**Work order**
In the data below, the answer is the run of lines from the line containing "Open the Справка" through the line containing "Task: Open Leadeingang in the sidebar", both included; print it exactly and nothing else.

**Exercise material**

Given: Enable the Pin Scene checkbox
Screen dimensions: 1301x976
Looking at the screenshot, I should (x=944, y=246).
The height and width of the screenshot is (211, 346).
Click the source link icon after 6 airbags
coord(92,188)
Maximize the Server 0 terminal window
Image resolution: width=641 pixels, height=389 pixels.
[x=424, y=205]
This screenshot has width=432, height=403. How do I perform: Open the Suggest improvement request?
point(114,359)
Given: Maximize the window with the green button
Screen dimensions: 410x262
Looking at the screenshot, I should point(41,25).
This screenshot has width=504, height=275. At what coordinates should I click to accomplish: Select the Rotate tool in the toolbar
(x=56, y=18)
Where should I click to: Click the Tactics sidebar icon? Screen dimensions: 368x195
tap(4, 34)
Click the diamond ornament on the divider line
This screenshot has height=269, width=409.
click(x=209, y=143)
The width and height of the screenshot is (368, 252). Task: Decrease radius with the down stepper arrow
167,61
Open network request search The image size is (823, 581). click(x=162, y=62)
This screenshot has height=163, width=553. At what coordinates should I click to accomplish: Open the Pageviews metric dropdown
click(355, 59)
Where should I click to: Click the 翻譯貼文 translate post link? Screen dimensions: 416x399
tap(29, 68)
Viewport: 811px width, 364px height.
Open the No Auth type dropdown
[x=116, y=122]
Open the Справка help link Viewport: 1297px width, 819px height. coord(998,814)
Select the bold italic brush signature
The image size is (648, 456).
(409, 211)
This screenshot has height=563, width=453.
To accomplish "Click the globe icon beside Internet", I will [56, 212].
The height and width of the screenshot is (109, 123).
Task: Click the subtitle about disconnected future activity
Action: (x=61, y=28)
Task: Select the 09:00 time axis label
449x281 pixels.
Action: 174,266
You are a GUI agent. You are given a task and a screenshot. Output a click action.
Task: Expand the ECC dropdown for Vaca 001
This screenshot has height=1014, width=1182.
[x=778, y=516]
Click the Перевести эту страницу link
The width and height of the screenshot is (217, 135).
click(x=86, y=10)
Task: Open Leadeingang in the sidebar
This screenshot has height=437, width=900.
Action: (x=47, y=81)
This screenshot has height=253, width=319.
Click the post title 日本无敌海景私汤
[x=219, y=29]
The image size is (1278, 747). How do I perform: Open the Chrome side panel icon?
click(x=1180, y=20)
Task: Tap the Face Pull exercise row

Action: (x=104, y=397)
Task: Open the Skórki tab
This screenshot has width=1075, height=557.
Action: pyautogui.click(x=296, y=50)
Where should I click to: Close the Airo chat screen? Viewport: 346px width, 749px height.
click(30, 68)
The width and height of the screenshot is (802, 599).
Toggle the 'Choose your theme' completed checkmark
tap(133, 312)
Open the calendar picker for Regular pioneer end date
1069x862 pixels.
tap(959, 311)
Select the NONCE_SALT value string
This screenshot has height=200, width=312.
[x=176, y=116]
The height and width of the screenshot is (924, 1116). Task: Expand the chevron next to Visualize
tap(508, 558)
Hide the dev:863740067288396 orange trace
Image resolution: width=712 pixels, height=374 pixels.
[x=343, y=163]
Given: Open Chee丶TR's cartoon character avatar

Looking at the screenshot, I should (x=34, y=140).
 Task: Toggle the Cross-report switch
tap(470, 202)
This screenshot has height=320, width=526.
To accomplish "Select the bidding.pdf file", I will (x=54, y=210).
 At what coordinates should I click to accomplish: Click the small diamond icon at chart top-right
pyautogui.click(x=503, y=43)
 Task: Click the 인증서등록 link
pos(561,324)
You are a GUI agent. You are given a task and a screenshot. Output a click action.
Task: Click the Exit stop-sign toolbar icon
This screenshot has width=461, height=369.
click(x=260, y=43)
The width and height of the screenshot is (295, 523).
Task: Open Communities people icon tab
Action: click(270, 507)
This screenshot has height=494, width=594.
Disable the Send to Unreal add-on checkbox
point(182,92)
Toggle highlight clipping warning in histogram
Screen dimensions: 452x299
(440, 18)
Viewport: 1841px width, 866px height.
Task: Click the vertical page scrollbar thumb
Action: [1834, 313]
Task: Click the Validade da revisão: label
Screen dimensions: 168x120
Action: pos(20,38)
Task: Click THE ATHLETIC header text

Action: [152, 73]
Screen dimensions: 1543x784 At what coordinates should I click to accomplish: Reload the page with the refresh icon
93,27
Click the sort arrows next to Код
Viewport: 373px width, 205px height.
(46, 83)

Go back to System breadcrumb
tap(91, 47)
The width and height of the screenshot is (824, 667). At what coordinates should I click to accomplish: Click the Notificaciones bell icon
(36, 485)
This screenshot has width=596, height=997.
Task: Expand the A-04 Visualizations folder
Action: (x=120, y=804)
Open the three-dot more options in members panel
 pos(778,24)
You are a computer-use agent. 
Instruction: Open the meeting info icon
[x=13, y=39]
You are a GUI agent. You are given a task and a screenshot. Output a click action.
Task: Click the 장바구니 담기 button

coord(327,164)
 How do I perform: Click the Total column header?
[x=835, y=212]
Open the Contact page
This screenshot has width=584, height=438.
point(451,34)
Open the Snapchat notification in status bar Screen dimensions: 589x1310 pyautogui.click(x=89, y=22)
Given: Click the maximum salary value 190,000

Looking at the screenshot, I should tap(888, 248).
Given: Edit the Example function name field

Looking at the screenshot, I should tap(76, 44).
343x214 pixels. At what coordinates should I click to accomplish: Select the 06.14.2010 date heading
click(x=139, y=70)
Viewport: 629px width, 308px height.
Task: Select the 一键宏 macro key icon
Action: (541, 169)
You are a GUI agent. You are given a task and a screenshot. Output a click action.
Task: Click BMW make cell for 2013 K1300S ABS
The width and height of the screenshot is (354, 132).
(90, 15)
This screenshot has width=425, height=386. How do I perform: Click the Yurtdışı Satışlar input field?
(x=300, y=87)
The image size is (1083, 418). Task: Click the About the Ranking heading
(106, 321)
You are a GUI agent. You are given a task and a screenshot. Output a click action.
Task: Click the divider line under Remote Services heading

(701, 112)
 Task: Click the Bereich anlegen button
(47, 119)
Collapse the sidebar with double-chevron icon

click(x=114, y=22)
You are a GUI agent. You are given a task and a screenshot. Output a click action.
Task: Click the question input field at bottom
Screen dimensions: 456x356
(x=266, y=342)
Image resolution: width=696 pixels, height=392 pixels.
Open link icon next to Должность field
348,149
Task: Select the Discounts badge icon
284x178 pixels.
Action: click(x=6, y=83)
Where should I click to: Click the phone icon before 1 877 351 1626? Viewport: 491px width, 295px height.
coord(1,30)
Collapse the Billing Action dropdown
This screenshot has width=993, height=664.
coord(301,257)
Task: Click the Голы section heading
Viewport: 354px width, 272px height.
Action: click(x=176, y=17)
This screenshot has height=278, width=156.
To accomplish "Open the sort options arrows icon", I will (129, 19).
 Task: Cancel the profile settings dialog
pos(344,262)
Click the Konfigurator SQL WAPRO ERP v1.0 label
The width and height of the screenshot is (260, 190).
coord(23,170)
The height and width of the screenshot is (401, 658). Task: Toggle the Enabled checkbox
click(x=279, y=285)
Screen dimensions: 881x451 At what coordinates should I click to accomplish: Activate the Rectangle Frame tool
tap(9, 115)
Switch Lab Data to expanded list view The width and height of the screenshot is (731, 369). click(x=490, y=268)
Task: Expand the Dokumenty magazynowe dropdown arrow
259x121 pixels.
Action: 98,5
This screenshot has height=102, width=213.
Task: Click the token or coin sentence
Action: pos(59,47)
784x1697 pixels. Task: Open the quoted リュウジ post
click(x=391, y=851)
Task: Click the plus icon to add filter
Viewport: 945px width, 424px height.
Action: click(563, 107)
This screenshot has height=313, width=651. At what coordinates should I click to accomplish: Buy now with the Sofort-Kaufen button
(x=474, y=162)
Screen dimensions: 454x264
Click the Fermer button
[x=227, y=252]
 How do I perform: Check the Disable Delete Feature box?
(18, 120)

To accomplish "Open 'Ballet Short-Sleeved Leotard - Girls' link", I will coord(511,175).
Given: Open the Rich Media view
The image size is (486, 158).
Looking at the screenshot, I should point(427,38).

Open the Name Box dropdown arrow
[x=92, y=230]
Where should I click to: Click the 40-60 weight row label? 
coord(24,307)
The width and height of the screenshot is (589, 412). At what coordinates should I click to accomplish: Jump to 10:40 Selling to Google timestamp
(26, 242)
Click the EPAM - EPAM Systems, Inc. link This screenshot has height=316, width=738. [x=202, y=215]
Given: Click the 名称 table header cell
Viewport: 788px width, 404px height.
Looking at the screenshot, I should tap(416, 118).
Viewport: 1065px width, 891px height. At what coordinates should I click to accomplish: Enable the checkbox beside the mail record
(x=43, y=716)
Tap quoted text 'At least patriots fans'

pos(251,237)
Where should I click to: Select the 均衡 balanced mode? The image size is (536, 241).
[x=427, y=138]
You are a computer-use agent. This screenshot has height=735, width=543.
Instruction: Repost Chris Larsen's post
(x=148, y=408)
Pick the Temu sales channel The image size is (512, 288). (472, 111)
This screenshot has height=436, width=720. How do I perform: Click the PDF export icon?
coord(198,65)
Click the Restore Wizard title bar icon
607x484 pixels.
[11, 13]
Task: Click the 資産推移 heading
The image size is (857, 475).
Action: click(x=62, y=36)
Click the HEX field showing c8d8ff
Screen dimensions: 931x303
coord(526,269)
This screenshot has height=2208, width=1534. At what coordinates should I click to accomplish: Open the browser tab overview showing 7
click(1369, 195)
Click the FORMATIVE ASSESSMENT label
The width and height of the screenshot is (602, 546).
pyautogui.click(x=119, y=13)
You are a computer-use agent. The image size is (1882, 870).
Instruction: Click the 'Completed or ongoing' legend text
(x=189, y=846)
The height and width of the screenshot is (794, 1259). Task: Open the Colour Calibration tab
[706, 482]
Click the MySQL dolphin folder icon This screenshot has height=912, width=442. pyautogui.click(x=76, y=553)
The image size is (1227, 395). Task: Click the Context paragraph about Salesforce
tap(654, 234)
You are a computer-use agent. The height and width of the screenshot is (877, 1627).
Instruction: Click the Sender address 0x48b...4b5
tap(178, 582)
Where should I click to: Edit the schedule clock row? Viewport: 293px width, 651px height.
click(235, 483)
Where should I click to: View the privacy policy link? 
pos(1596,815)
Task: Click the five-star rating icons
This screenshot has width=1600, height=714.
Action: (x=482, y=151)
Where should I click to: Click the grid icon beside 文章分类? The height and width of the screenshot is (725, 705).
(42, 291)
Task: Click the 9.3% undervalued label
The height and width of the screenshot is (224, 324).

**Response to the task**
Open the Справка help link Viewport: 1297px width, 819px height. coord(998,814)
Select the bold italic brush signature
The image size is (648, 456).
(409, 211)
This screenshot has height=563, width=453.
To accomplish "Click the globe icon beside Internet", I will [56, 212].
The height and width of the screenshot is (109, 123).
Task: Click the subtitle about disconnected future activity
Action: (x=61, y=28)
Task: Select the 09:00 time axis label
449x281 pixels.
Action: 174,266
You are a GUI agent. You are given a task and a screenshot. Output a click action.
Task: Expand the ECC dropdown for Vaca 001
This screenshot has height=1014, width=1182.
[x=778, y=516]
Click the Перевести эту страницу link
The width and height of the screenshot is (217, 135).
click(x=86, y=10)
Task: Open Leadeingang in the sidebar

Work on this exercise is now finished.